Ich gestalte den Einstieg mit realen Fotos aus verschiedenen Helvetas-Kalender-Bildern, die ich ebenfalls zum Thema Diversität auswähle. Unter diesen realen Fotos hat sich das «Foto-Bild» aus dem Buch versteckt. So wird Neugierde geweckt, die abgebildeten Kinder und ihre Geschichten im Buch zu entdecken. Durch die Styropor-Kamera können die Kinder selber einen flüchtigen Augenblick lang ein imaginäres Foto festhalten.
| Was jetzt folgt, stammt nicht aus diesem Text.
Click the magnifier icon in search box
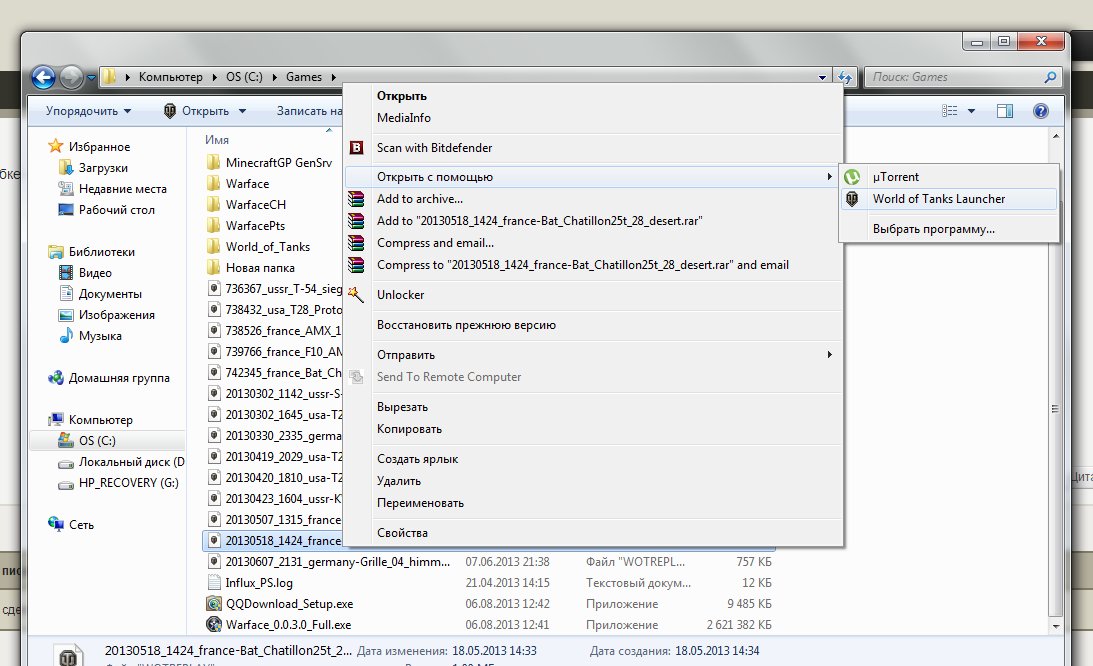The image size is (1093, 666). pos(1050,77)
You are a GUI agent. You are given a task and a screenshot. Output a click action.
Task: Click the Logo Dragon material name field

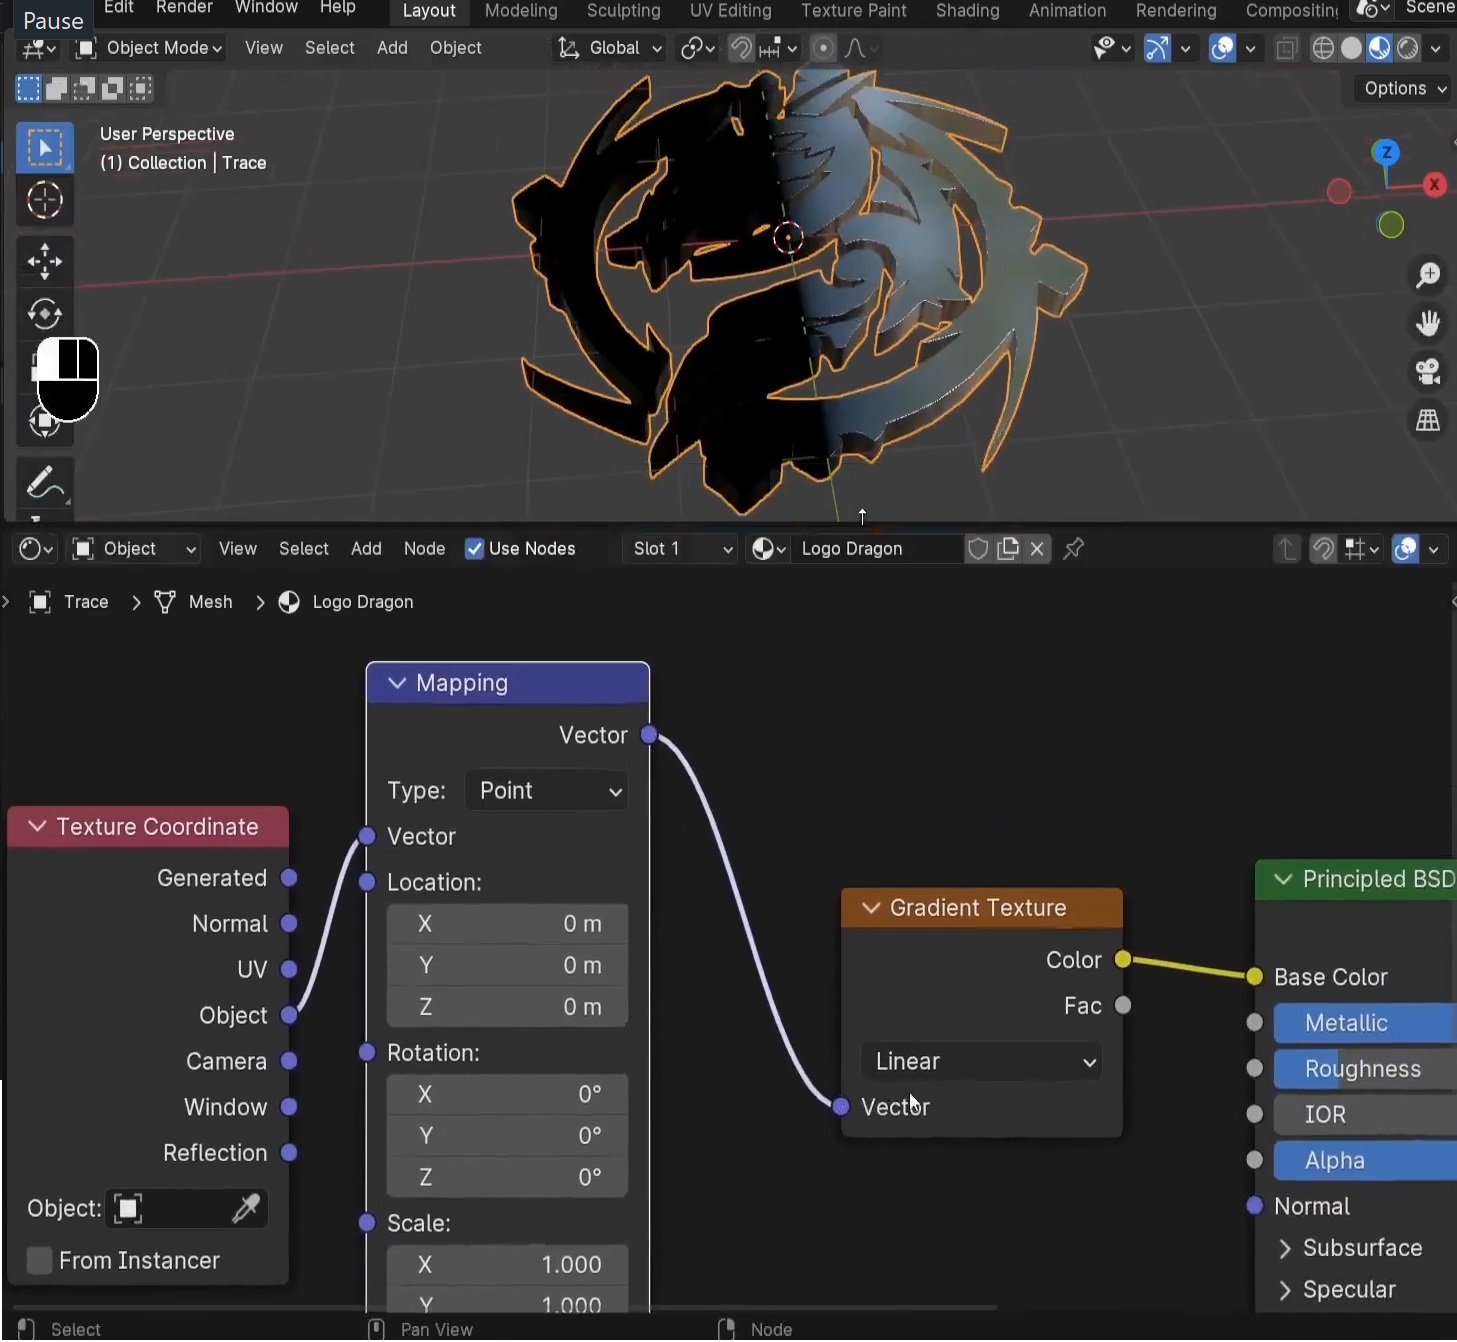[x=877, y=548]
Aus einer alten Schachtel, die schon von sich aus «Fenster» hat, da so die bestellte Ware befestigt wurde, fertige ich die Häuser für meine Kulisse an. Auch diese Schachtel lag schon in der besagten Kiste, da mir diese «Fenster» sogleich aufgefallen sind.

Ehrlicherweise muss ich sagen, dass nicht alle Familienmitglieder gleichermassen begeistert sind von so viel herumliegendem Material. Auch ich bin nicht immer so glücklich, wenn meine Kinder voluminöse «Schätze» am Tag der Altkartonsammlung nach Hause schleppen. Und doch glaube ich, dass aus Chaos viel Kreativität entsteht. Dies soll kein Plädoyer für Chaos sein, eher eine Einladung dafür, den Blick zu schärfen, wie wir wertlosem Material ein zweites Leben einhauchen können.
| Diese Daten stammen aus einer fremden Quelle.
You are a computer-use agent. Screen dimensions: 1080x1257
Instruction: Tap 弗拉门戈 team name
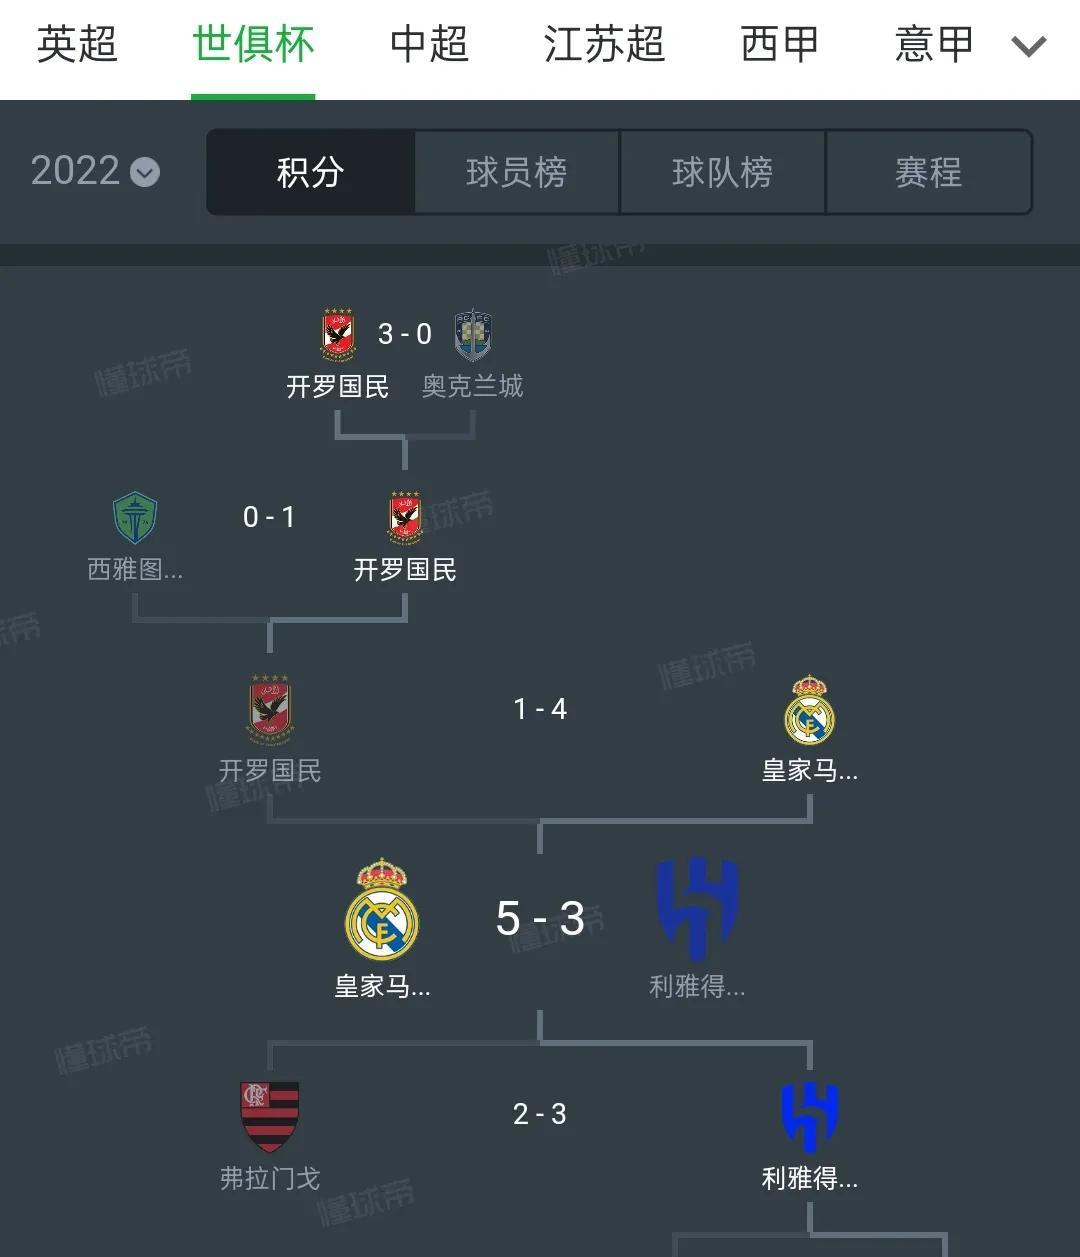coord(270,1179)
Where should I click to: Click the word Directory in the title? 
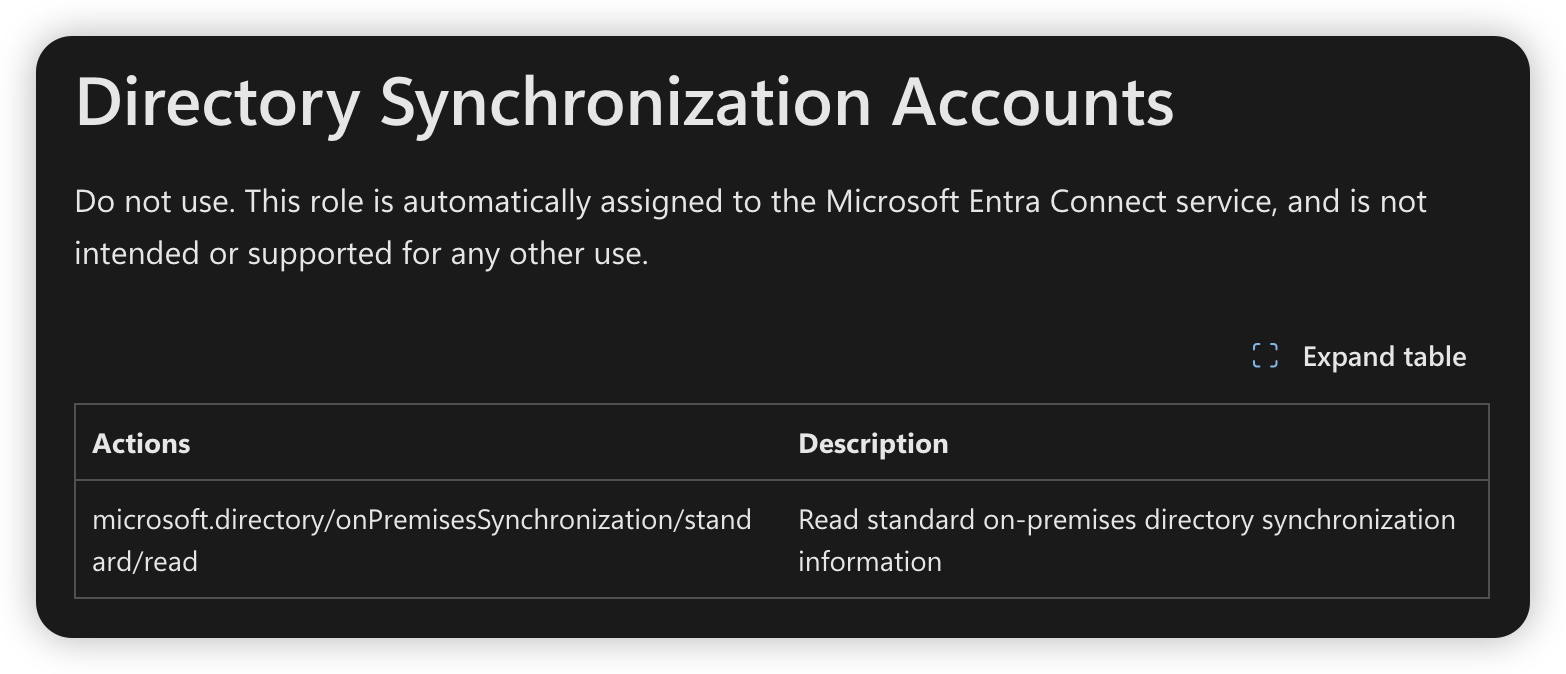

Manchmal ist es tatsächlich auch so, dass mir durch das Material die Idee für eine Geschichte kommt. Als mir beim Keller aufräumen zwei kleine Stofftier-Affen (Papa und kleiner Affe) in die Hände fallen, mache ich im Geiste gleich den Link zu «Wo ist Mami?» von Alexander Scheffler und Julia Donaldson. Und als ich bei der Recherche dazu sehe, dass es Kamishibai-Bildtafeln dazu gibt und mich der Humor dieser Geschichte anspricht, steht meine Entscheidung für die nächste Leseanimation.
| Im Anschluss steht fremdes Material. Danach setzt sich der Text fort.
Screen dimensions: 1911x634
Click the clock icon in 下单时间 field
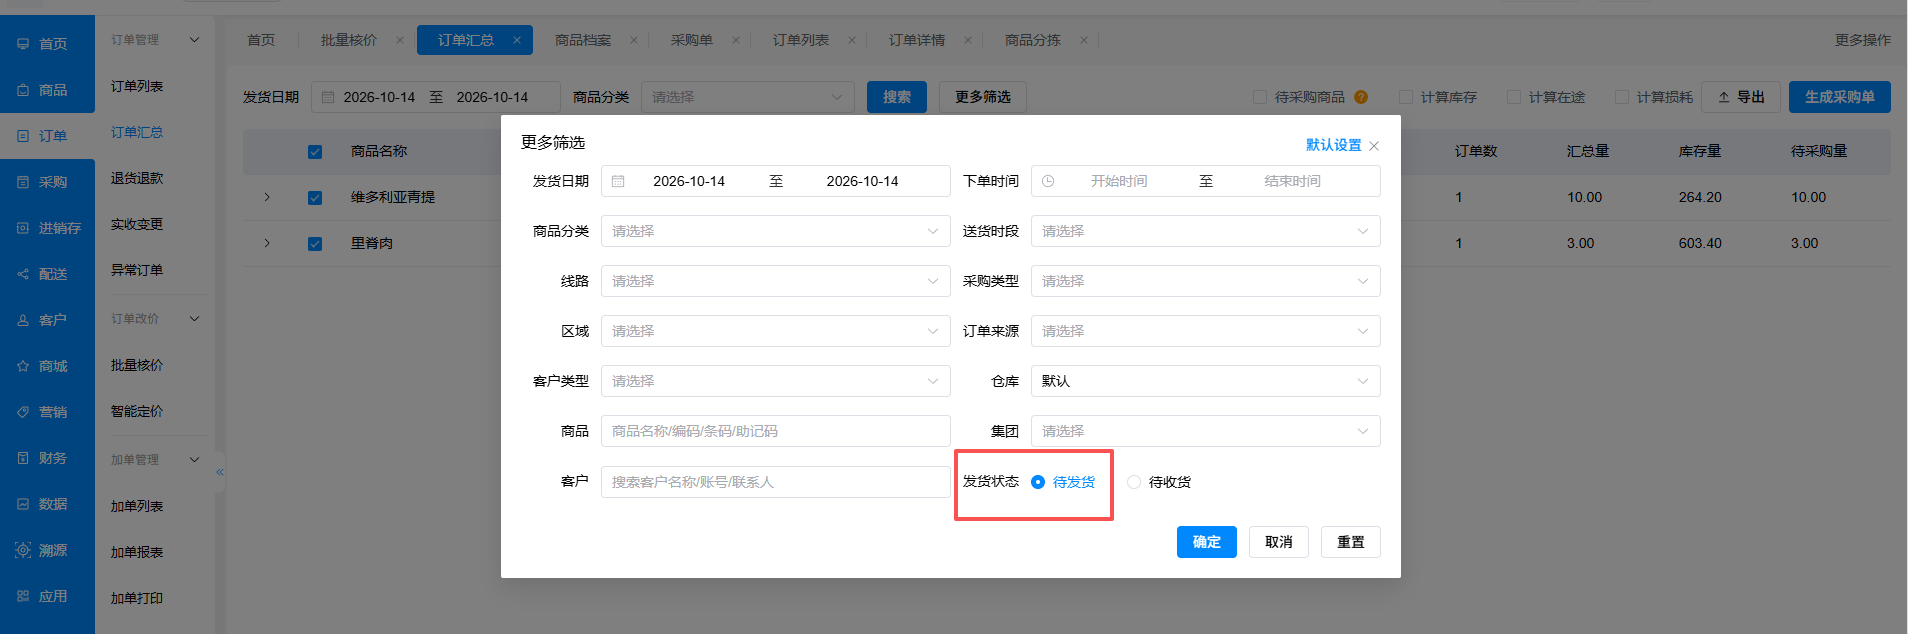point(1048,181)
Das Buch «Stein für Stein» von Giuliano Ferri habe ich für das Bibliotheksweekend mit dem Motto «Sprache verbindet Welten» ausgewählt. Bei diesem silent book mit seiner starken Botschaft des Miteinanders spielt eine Mauer eine wesentliche Rolle. Die Tiere kommen auf die Idee mit den Mauer-Steinen, die sie Stein für Stein abgebaut haben, eine Brücke zu bauen, um über das Wasser zu gelangen, das sie voneinander trennt. Eine Mauer mit herausnehmbaren Steinen sollte es also für die Kulisse sein.
Nun blieb ich eine Weile beim «wie?» hängen. Zündholzschachteln schienen mir zu klein und Schuhschachteln zu sperrig. Da ich mit dieser Frage gerade nicht weiter kam, schlummerte sie weiter in meinem Hinterkopf. Und dann kam ganz unerwartet die Lösung. Ich hatte nach dem Einkauf ein paar Dinge im Flur bereitgestellt, um sie später in den Keller zu tragen. Als ich nach kurzer Zeit im Büro zurückkam, war ich ganz erstaunt. Mein Sohn sass mitten in einem Meer aus Klopapierrollen und begann diese vertieft aufeinander zu stapeln. Natürlich am praktischsten Ort, sodass der Zugang zu Küche und Wohnzimmer versperrt wurde. Ich wunderte mich, dass er auf diese Idee gekommen ist, denn eigentlich ist er längst aus dem Alter raus in dem alles Material neu entdeckt wird. Aber gleichzeitig machte es bei mir «Bling!»: Das sind die Bausteine für meine Mauer. Die WC-Rollen haben eine prima Grösse für Kinderhände und sind in jedem Haushalt vorhanden. Die Kinder können also ohne weiteres mit ein paar Plüschtieren und den WC-Rollen die Handlung zu Hause nachspielen und vertiefen. Dieser Aspekt gefällt mir ebenfalls an einfachem Material: die Kinder werden zum Basteln angeregt, ohne dass man erst noch in einem Bastelladen etwas dafür kaufen muss.